- _WRITTEN EXERCISE_: Retype every line of the records below word for word, with nothing changed or left out.

Records for locating words and elements

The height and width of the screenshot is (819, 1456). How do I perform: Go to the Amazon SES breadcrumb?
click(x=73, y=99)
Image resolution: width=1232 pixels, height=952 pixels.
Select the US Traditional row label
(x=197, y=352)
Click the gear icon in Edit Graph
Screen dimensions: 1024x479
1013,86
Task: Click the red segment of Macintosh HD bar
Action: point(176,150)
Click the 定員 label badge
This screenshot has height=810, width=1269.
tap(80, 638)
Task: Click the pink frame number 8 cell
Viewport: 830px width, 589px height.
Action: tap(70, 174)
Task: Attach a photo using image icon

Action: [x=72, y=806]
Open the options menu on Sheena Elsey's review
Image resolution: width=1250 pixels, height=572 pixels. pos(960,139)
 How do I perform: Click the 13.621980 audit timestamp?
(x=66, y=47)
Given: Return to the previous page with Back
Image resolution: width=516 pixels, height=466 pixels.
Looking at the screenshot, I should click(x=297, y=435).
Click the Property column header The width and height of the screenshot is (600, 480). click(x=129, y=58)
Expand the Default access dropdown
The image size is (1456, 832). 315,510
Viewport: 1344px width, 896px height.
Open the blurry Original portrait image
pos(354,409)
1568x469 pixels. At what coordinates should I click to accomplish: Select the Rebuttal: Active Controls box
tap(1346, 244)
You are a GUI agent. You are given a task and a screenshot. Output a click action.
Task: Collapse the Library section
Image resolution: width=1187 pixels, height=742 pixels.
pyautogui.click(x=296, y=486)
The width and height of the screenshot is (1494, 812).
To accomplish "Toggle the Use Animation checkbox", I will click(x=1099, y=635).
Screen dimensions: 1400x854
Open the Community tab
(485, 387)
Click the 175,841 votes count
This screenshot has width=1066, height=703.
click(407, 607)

- _RESPONSE TO THE EXERCISE_:
The height and width of the screenshot is (819, 1456). How do I perform: Go to the Amazon SES breadcrumb?
click(x=73, y=99)
Image resolution: width=1232 pixels, height=952 pixels.
Select the US Traditional row label
(x=197, y=352)
Click the gear icon in Edit Graph
Screen dimensions: 1024x479
1013,86
Task: Click the red segment of Macintosh HD bar
Action: point(176,150)
Click the 定員 label badge
This screenshot has height=810, width=1269.
tap(80, 638)
Task: Click the pink frame number 8 cell
Viewport: 830px width, 589px height.
Action: tap(70, 174)
Task: Attach a photo using image icon

Action: [x=72, y=806]
Open the options menu on Sheena Elsey's review
Image resolution: width=1250 pixels, height=572 pixels. pos(960,139)
 How do I perform: Click the 13.621980 audit timestamp?
(x=66, y=47)
Given: Return to the previous page with Back
Image resolution: width=516 pixels, height=466 pixels.
Looking at the screenshot, I should click(x=297, y=435).
Click the Property column header The width and height of the screenshot is (600, 480). click(x=129, y=58)
Expand the Default access dropdown
The image size is (1456, 832). 315,510
Viewport: 1344px width, 896px height.
Open the blurry Original portrait image
pos(354,409)
1568x469 pixels. At what coordinates should I click to accomplish: Select the Rebuttal: Active Controls box
tap(1346, 244)
You are a GUI agent. You are given a task and a screenshot. Output a click action.
Task: Collapse the Library section
Image resolution: width=1187 pixels, height=742 pixels.
pyautogui.click(x=296, y=486)
The width and height of the screenshot is (1494, 812).
To accomplish "Toggle the Use Animation checkbox", I will click(x=1099, y=635).
Screen dimensions: 1400x854
Open the Community tab
(485, 387)
Click the 175,841 votes count
This screenshot has width=1066, height=703.
click(407, 607)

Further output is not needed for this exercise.